Include only the line with "Vergleichen (78, 164)" and the lines after it, each reproduced exactly as it stands in the entries below.

Provided data:
====================

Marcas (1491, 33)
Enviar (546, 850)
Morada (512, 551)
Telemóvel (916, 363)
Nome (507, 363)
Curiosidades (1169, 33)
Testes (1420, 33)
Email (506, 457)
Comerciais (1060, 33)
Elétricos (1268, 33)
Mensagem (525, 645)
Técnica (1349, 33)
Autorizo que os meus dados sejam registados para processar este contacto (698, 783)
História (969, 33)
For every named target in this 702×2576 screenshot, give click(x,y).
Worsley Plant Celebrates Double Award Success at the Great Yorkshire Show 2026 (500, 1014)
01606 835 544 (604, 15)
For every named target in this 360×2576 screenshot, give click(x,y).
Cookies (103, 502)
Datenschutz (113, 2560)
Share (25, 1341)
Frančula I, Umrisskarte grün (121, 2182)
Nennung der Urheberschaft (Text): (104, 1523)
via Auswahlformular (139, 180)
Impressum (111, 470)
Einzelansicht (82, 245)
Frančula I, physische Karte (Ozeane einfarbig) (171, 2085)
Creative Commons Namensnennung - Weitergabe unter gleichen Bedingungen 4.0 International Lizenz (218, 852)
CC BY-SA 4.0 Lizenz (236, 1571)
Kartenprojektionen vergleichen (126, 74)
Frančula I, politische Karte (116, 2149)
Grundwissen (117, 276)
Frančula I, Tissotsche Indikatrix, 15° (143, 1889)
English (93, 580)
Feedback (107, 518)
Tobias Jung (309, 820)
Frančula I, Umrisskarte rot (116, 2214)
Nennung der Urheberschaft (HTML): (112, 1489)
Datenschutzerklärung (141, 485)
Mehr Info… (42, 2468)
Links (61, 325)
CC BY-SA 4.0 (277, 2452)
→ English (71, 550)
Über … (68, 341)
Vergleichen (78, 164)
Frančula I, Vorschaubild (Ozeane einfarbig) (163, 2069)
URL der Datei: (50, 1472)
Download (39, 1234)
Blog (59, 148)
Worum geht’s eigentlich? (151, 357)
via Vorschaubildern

====================

Exercise solution:
Vergleichen (78, 164)
Frančula I, Vorschaubild (Ozeane einfarbig) (163, 2069)
URL der Datei: (50, 1472)
Download (39, 1234)
Blog (59, 148)
Worum geht’s eigentlich? (151, 357)
via Vorschaubildern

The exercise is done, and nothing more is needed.